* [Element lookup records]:
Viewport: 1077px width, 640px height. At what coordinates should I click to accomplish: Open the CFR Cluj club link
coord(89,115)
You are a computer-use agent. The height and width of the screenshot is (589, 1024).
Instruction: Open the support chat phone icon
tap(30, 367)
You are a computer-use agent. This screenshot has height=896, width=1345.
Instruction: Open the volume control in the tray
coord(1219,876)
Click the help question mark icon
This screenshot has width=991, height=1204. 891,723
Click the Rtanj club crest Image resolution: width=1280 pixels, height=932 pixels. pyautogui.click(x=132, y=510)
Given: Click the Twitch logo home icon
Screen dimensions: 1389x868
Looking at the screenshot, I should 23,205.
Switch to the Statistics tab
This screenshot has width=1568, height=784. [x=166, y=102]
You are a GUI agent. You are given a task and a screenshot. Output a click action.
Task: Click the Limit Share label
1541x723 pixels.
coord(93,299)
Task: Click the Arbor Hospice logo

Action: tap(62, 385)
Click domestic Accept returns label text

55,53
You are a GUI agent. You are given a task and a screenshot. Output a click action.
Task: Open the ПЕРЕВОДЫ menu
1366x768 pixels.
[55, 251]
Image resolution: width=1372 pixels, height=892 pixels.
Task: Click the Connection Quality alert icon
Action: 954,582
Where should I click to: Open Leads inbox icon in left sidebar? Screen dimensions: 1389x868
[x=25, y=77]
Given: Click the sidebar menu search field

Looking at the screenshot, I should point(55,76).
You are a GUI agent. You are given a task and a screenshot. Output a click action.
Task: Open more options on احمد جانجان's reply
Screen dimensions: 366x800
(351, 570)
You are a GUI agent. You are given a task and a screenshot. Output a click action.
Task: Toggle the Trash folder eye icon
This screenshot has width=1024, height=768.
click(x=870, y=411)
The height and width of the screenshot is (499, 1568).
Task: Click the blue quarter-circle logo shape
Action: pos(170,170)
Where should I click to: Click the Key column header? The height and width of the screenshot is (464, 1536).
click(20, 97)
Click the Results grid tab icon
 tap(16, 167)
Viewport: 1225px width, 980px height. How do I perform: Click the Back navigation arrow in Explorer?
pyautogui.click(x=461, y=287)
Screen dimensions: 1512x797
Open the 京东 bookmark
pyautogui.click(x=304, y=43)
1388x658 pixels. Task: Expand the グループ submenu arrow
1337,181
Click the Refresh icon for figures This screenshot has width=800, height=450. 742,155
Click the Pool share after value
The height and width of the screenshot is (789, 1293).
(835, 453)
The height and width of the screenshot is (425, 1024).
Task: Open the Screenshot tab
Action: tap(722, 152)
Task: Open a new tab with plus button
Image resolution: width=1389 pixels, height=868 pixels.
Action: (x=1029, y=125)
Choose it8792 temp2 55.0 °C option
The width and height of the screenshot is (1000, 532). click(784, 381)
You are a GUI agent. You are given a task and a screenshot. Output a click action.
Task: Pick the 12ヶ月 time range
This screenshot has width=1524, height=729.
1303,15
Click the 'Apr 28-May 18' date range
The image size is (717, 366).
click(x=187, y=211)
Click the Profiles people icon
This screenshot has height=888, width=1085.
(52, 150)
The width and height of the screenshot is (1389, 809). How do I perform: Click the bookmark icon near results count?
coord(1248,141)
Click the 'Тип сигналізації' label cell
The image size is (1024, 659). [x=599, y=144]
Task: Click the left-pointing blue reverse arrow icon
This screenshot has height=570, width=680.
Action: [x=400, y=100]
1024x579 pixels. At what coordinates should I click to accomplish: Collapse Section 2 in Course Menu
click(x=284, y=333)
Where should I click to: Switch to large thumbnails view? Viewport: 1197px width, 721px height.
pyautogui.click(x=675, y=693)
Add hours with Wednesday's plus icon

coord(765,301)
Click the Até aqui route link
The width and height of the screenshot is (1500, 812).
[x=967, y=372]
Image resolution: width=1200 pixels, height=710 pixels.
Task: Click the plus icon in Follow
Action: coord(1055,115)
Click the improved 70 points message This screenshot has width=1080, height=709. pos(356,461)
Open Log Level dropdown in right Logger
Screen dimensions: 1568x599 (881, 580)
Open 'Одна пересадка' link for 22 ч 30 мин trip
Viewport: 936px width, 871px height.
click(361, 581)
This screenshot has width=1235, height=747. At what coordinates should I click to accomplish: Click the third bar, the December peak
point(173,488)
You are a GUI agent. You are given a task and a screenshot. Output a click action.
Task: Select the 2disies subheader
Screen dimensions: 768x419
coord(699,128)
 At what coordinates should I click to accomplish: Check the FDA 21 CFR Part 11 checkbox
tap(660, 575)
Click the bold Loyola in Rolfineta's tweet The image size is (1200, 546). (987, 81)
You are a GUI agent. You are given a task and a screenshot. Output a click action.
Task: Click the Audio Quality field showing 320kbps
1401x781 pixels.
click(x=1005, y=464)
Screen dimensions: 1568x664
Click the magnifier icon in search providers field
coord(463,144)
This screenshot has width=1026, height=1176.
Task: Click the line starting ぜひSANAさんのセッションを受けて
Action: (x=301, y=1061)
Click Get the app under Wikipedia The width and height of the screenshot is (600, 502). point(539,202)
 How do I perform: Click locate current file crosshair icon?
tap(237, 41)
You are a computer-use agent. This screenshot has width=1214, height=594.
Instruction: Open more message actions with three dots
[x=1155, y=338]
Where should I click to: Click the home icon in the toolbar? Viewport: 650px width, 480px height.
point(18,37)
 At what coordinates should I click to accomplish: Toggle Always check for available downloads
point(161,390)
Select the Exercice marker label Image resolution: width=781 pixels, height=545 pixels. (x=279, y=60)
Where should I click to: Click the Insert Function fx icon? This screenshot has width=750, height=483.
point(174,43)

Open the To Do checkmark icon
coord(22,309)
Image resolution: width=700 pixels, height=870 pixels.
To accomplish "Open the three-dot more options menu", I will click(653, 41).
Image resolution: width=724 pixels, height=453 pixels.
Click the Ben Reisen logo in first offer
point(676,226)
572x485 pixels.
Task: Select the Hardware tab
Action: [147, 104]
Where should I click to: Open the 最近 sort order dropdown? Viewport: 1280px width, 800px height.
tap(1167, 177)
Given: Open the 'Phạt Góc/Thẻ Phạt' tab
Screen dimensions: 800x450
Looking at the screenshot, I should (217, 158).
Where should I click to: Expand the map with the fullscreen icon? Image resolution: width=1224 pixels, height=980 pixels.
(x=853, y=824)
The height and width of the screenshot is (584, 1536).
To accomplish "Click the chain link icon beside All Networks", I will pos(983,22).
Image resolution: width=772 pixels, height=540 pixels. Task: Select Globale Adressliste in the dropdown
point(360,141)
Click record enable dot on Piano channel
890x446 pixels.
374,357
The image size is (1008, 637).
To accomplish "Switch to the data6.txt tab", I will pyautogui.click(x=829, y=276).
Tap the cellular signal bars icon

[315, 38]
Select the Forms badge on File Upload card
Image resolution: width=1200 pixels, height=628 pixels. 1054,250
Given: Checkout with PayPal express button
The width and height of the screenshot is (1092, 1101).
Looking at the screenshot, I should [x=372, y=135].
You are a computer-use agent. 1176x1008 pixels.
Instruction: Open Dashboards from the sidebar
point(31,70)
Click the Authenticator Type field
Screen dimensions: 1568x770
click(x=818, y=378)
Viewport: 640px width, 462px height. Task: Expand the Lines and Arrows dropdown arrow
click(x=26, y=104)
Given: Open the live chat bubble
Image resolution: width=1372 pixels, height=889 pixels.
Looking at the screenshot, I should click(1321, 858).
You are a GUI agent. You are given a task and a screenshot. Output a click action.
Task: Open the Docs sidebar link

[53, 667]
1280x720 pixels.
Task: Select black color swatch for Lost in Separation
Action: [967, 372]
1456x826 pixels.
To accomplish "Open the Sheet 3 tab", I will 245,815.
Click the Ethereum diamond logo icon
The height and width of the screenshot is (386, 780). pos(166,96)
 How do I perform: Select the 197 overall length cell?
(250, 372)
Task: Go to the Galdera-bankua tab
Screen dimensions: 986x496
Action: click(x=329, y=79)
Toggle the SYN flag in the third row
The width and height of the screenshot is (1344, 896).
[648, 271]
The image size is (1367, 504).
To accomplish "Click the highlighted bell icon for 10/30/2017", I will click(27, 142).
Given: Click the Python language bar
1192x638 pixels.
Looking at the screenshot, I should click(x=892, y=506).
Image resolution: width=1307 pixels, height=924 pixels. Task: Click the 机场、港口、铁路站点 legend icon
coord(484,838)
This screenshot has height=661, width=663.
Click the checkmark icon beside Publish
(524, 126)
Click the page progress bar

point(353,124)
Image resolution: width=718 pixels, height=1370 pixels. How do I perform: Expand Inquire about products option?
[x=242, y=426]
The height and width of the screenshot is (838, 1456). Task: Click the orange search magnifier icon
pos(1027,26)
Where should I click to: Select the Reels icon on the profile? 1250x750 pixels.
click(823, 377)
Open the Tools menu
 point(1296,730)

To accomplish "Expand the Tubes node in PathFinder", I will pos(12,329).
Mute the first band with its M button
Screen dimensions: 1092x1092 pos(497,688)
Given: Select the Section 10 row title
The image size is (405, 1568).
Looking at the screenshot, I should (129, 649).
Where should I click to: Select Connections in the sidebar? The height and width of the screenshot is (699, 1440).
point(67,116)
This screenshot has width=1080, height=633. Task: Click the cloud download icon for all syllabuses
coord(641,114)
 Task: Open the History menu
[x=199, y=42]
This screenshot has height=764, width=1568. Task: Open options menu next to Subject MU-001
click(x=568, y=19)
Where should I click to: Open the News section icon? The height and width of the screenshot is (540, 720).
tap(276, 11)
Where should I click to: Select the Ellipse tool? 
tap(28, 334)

* [EXERCISE AIM]:
Repeat the listing word for word from its first line through the line that contains "coord(1219,876)", including that line.

* [SOLUTION]:
Viewport: 1077px width, 640px height. At what coordinates should I click to accomplish: Open the CFR Cluj club link
coord(89,115)
You are a computer-use agent. The height and width of the screenshot is (589, 1024).
Instruction: Open the support chat phone icon
tap(30, 367)
You are a computer-use agent. This screenshot has height=896, width=1345.
Instruction: Open the volume control in the tray
coord(1219,876)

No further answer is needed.